Featured Keynotes, Practitioner & Collaborators Biographies

  • Ruha Benjamin (she/her) is the Alexander Stewart 1886 Professor of African American Studies at Princeton University, founding director of the Ida B. Wells Just Data Lab, and author of the award-winning book Race After Technology: Abolitionist Tools for the New Jim Code, among many other publications. Her work investigates the social dimensions of science, medicine, and technology with a focus on the relationship between innovation and inequity, health and justice, knowledge and power. She is the recipient of numerous awards and honors, including the Marguerite Casey Foundation Freedom Scholar Award and the President’s Award for Distinguished Teaching at Princeton.
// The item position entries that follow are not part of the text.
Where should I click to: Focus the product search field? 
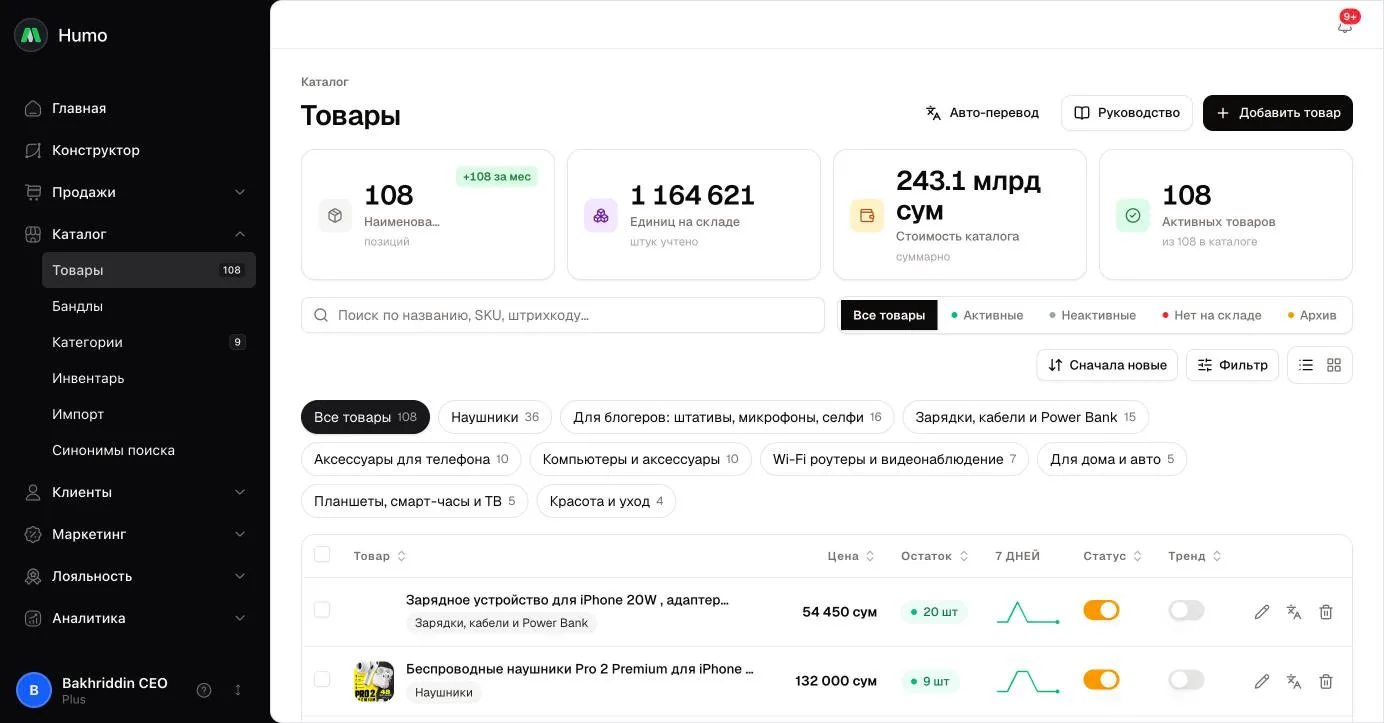563,315
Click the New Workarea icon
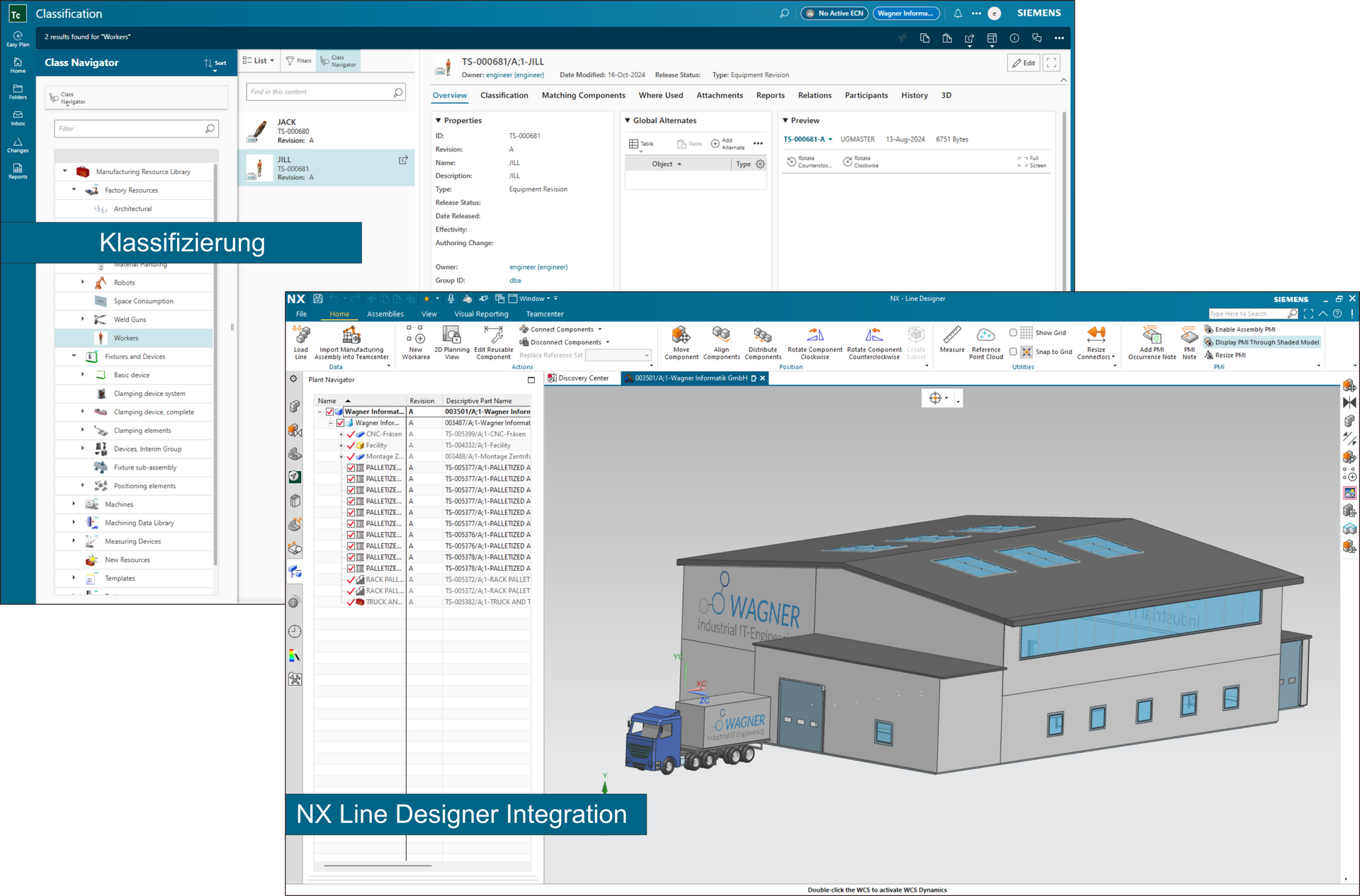The image size is (1360, 896). click(416, 335)
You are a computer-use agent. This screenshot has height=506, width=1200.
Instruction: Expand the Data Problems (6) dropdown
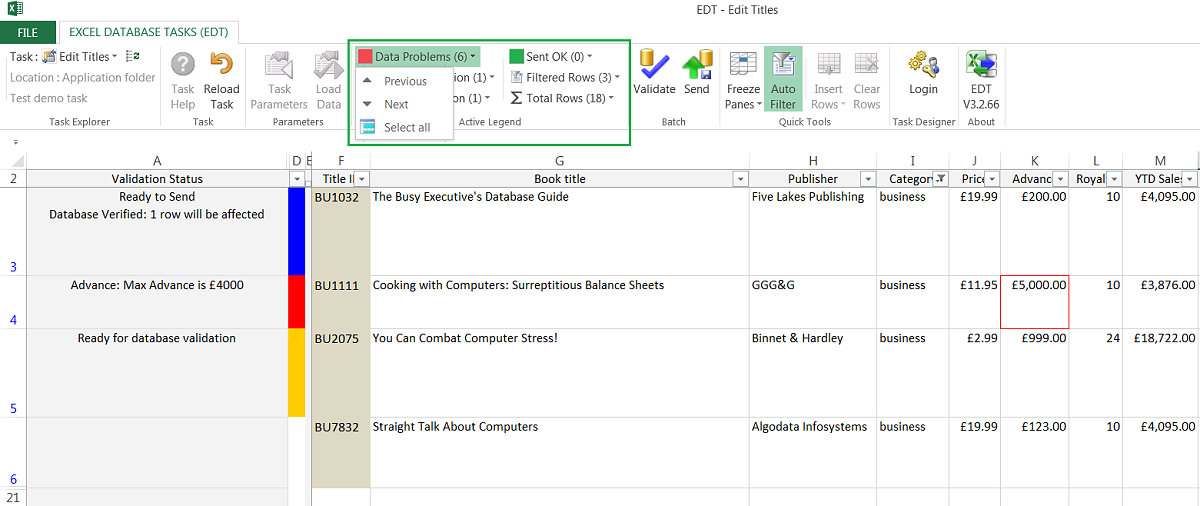417,57
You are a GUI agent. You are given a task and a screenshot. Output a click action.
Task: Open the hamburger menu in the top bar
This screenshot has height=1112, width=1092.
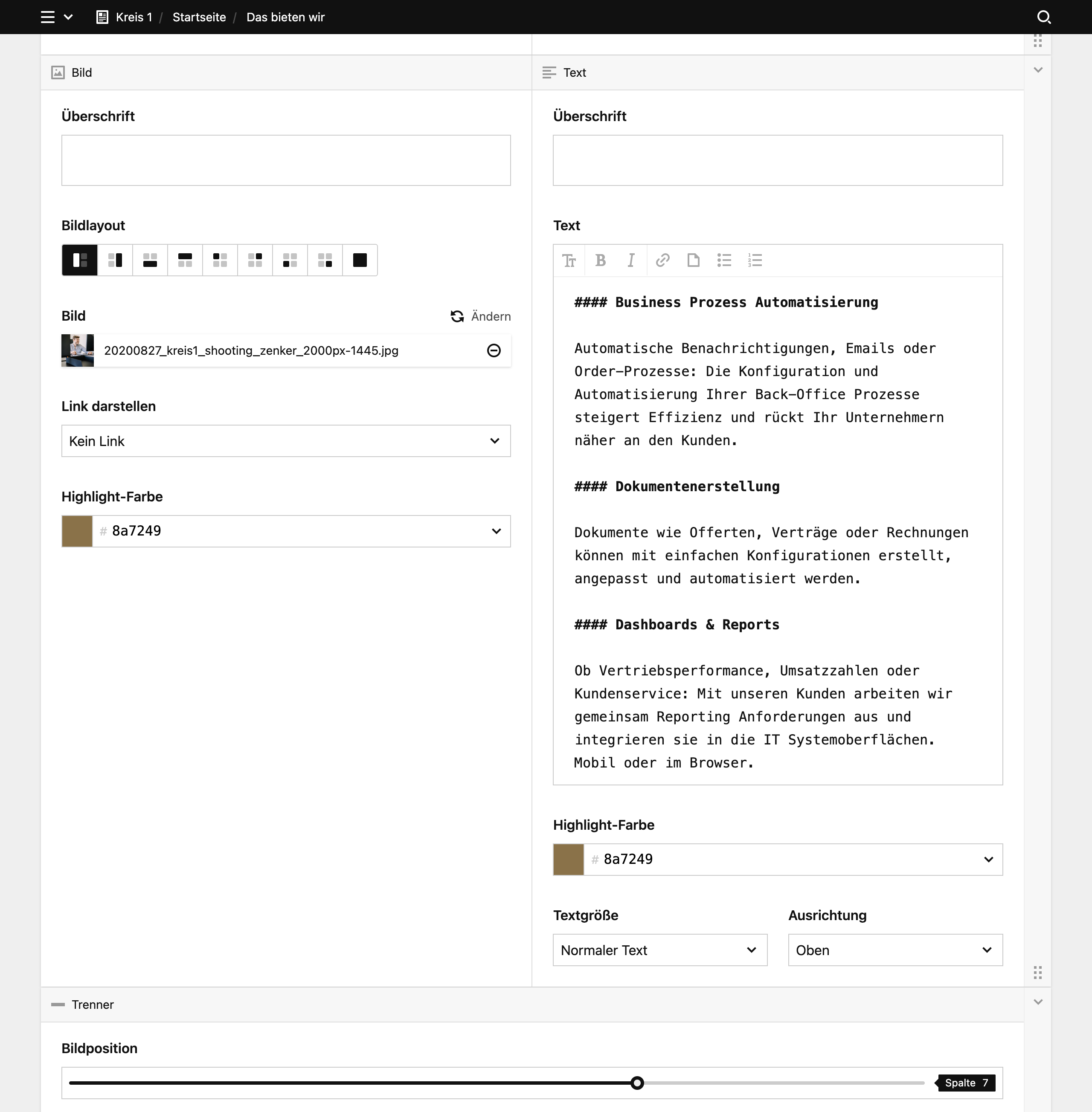(48, 17)
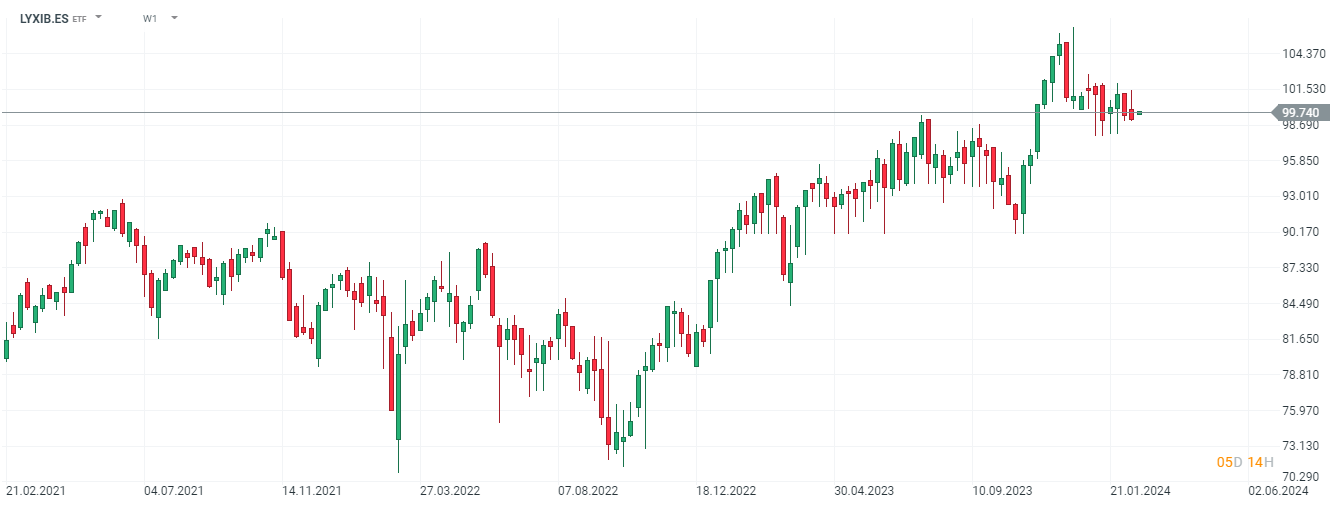The width and height of the screenshot is (1342, 507).
Task: Click the 05D 14H candle countdown timer
Action: tap(1245, 461)
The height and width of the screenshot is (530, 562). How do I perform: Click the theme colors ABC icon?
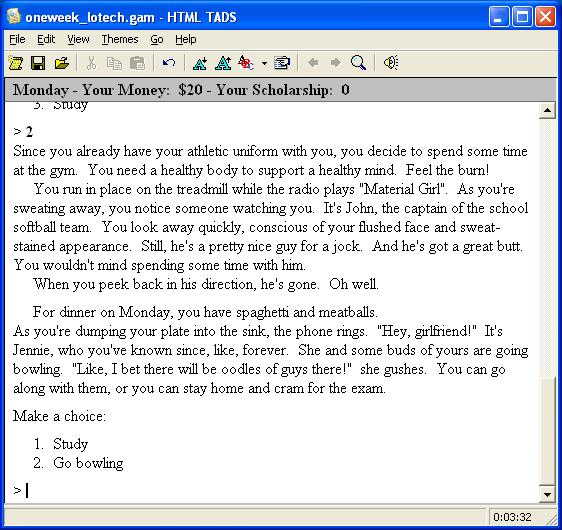coord(246,63)
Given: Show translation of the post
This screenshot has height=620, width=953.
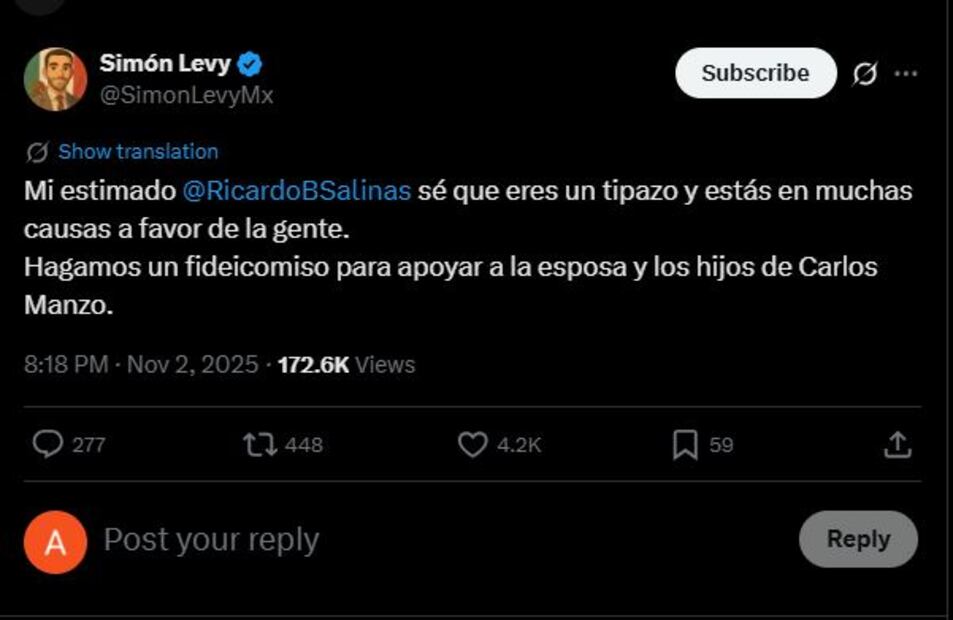Looking at the screenshot, I should [138, 152].
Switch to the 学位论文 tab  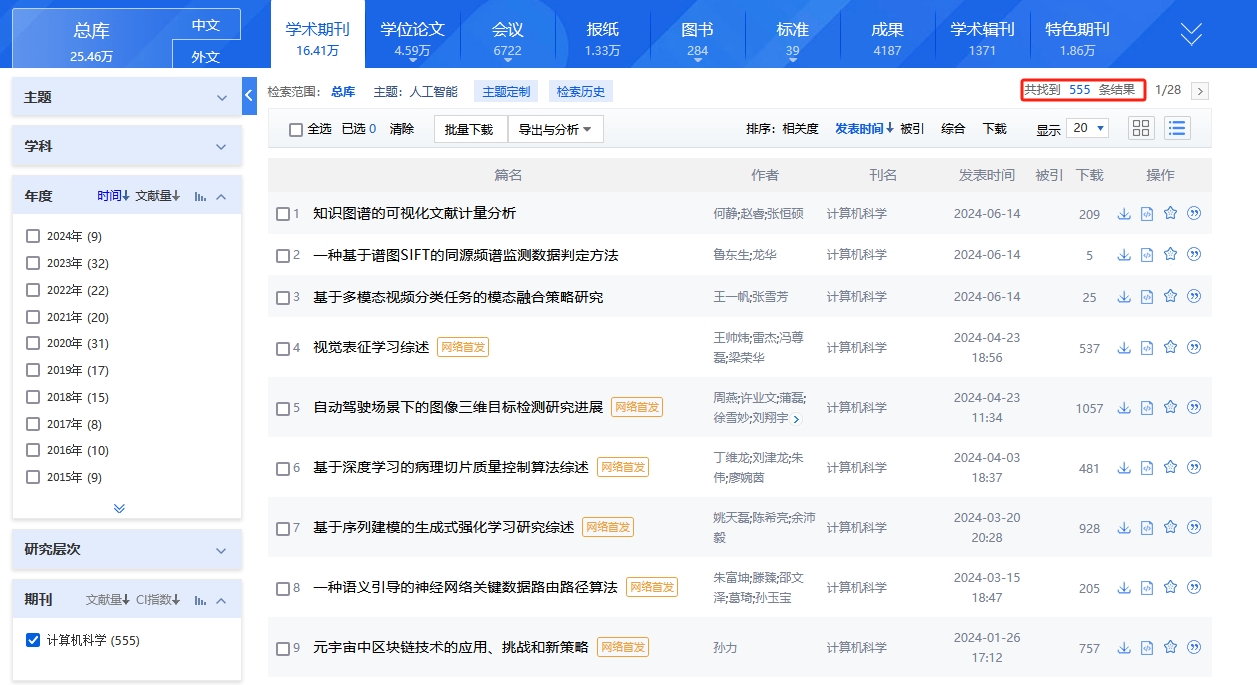[x=412, y=38]
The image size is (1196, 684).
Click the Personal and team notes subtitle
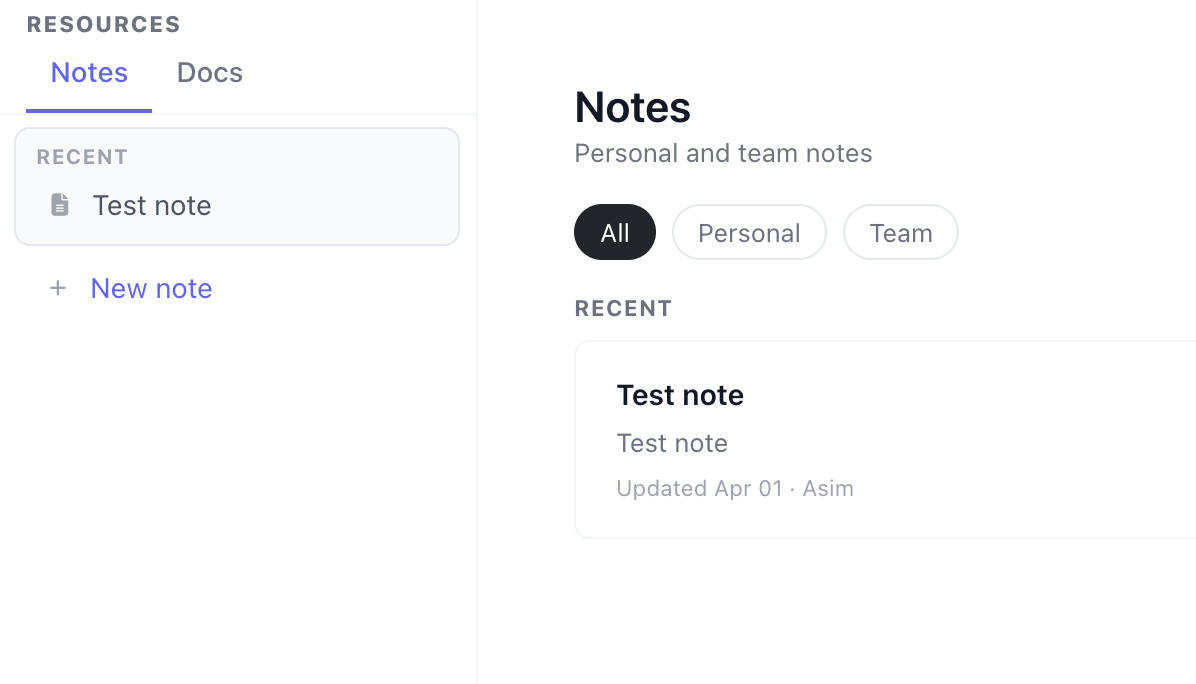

Her most recent book, Viral Justice: How We Grow the World We Want, winner of the 2023 Stowe Prize, was born out of the twin plagues of COVID-19 and police violence and offers a practical and principled approach to transforming our communities and helping us build a more just and joyful world.

  • Clint Smith is a staff writer at The Atlantic. He is the author of the narrative nonfiction book, How the Word Is Passed: A Reckoning With the History of Slavery Across America, which was a #1 New York Times Bestseller and a 2021 National Book Critics Circle Award Winner for Nonfiction, and the poetry collection Counting Descent, which won the 2017 Literary Award for Best Poetry Book from the Black Caucus of the American Library Association and was a finalist for an NAACP Image Award. He has received fellowships from the Andrew W. Mellon Foundation, New America, the Emerson Collective, the Art For Justice Fund, Cave Canem, and the National Science Foundation. His essays, poems, and scholarly writing have been published in The New Yorker, The New York Times Magazine, The New Republic, Poetry Magazine, The Paris Review, the Harvard Educational Review and elsewhere.

  • Autumn Brown (she, her) is a mother, artist, and movement facilitator. A student of Black feminism, freedom movements, and the solidarity economy, she is a worker-owner of AORTA, the Anti-Oppression Resource & Training Alliance, and co-host of the podcast How to Survive the End of the World. Autumn writes speculative fiction and creative non-fiction, and her work has been published in Parenting for Social Justice, Lightspeed Magazine, Pleasure Activism, Octavia’s Brood, the Procyon Science Fiction Anthology, and Revolutionary Mothering. Autumn lives in South Minneapolis with her three brilliant children.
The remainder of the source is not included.